# [Exercise aim]
An exact retyping of every record is required.

= = =

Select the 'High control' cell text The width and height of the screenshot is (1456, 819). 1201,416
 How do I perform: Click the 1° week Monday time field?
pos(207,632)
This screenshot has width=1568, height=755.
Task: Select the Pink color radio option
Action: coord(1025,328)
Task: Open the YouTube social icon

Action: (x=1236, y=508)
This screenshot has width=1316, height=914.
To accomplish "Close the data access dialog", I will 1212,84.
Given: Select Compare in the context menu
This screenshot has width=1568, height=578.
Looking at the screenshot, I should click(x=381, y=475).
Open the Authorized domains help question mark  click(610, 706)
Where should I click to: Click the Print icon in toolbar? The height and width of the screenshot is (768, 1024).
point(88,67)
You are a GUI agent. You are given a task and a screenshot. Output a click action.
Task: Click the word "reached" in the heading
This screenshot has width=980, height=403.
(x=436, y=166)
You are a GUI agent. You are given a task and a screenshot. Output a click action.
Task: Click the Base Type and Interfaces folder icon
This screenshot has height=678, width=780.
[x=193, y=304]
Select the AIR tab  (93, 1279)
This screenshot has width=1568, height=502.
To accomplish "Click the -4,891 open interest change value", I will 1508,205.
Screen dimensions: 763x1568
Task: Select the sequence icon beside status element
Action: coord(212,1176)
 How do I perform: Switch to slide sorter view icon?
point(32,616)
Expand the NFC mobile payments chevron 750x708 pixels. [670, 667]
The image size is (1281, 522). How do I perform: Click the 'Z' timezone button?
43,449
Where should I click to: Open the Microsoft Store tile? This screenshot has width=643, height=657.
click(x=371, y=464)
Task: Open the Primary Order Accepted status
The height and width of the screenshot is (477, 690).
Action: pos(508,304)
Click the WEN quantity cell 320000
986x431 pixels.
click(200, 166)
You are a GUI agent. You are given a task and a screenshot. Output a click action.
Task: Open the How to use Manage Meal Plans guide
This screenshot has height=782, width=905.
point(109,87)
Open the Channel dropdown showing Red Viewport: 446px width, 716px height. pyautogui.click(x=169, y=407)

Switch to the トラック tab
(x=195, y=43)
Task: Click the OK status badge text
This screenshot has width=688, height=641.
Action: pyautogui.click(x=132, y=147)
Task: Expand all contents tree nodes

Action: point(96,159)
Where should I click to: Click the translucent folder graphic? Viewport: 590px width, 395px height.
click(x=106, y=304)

= = =

# [Answer section]
Select the 'High control' cell text The width and height of the screenshot is (1456, 819). 1201,416
 How do I perform: Click the 1° week Monday time field?
pos(207,632)
This screenshot has width=1568, height=755.
Task: Select the Pink color radio option
Action: coord(1025,328)
Task: Open the YouTube social icon

Action: (x=1236, y=508)
This screenshot has width=1316, height=914.
To accomplish "Close the data access dialog", I will 1212,84.
Given: Select Compare in the context menu
This screenshot has width=1568, height=578.
Looking at the screenshot, I should click(x=381, y=475).
Open the Authorized domains help question mark  click(610, 706)
Where should I click to: Click the Print icon in toolbar? The height and width of the screenshot is (768, 1024).
point(88,67)
You are a GUI agent. You are given a task and a screenshot. Output a click action.
Task: Click the word "reached" in the heading
This screenshot has width=980, height=403.
(x=436, y=166)
You are a GUI agent. You are given a task and a screenshot. Output a click action.
Task: Click the Base Type and Interfaces folder icon
This screenshot has height=678, width=780.
[x=193, y=304]
Select the AIR tab  (93, 1279)
This screenshot has width=1568, height=502.
To accomplish "Click the -4,891 open interest change value", I will 1508,205.
Screen dimensions: 763x1568
Task: Select the sequence icon beside status element
Action: coord(212,1176)
 How do I perform: Switch to slide sorter view icon?
point(32,616)
Expand the NFC mobile payments chevron 750x708 pixels. [670, 667]
The image size is (1281, 522). How do I perform: Click the 'Z' timezone button?
43,449
Where should I click to: Open the Microsoft Store tile? This screenshot has width=643, height=657.
click(x=371, y=464)
Task: Open the Primary Order Accepted status
The height and width of the screenshot is (477, 690).
Action: pos(508,304)
Click the WEN quantity cell 320000
986x431 pixels.
click(200, 166)
You are a GUI agent. You are given a task and a screenshot. Output a click action.
Task: Open the How to use Manage Meal Plans guide
This screenshot has height=782, width=905.
point(109,87)
Open the Channel dropdown showing Red Viewport: 446px width, 716px height. pyautogui.click(x=169, y=407)

Switch to the トラック tab
(x=195, y=43)
Task: Click the OK status badge text
This screenshot has width=688, height=641.
Action: pyautogui.click(x=132, y=147)
Task: Expand all contents tree nodes

Action: point(96,159)
Where should I click to: Click the translucent folder graphic? Viewport: 590px width, 395px height.
click(x=106, y=304)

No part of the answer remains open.